Opinión

El juez y los cipreses

Si uno no temiera verse en el trullo por decir lo que piensa en uso de la libertad de opinión que consagra tan interpretable Constitución como la nuestra que ni el mismísimo Tribunal encargado de dirimir la legalidad de la jugada se aclara al respecto pase el tiempo que pase; si uno no temiera, digo, verse en lo que los gallegos llamamos tan gráficamente a cadea, uno se colgaría del columpio, eso sí sin la gracia de la inolvidable Pinito del Oro, y le cantaría al juez Felisindo, que diga, al excelentísimo señor magistrado juez de la Audiencia Nacional don Baltasar Gracián, o así, ya se sabe, el padre de la alegoría de la vida humana y, según espiritualizadas colegas, el hombre que veía amanecer, el del conceptualismo, o sea, el karateka, el canario flauta, el fenómeno vacacional, marchando siete talonarios de billetes de avión sin fijar destino y otros tantos de hoteles cinco estrellas por el ancho mundo que pagan estos dulces mamones que tanto me quieren y admiran, o sea, el hombre que susurraba a los caballos y que dormía a sus propios expedientes por urgentes que resultaran, si uno no fuera tan vulnerable al poder del juez que dejó la X sin despejar para el buen descanso nocturno de los españoles, esos dulces mamones de que hablaba, iba y largaba por lo fino sobre el cachondeo de que tratara cierto alcalde andaluz cuando se refería a la Justicia española y a algunos de sus nada vendados intérpretes.
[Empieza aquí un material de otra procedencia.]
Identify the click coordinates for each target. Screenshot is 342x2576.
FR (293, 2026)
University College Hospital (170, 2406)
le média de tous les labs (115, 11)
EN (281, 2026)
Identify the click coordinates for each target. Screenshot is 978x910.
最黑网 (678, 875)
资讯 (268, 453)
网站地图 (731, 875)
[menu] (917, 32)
Pero como uno no tiene la menor intención de pasar el síndrome postvacacional en el talego, por mucho que ahora haya sido aligerado de personajes como los tan conocidos y recientemente excarcelados o pirados, uno va y se limita a desear al señor juez que se deje de coñas y que comprenda que, tal y como están los tiempos, los euros no crecen en los cipreses, crean los tales cipreses en Dios o en el diablo. Dejemos los cementerios en paz, que hora va siendo.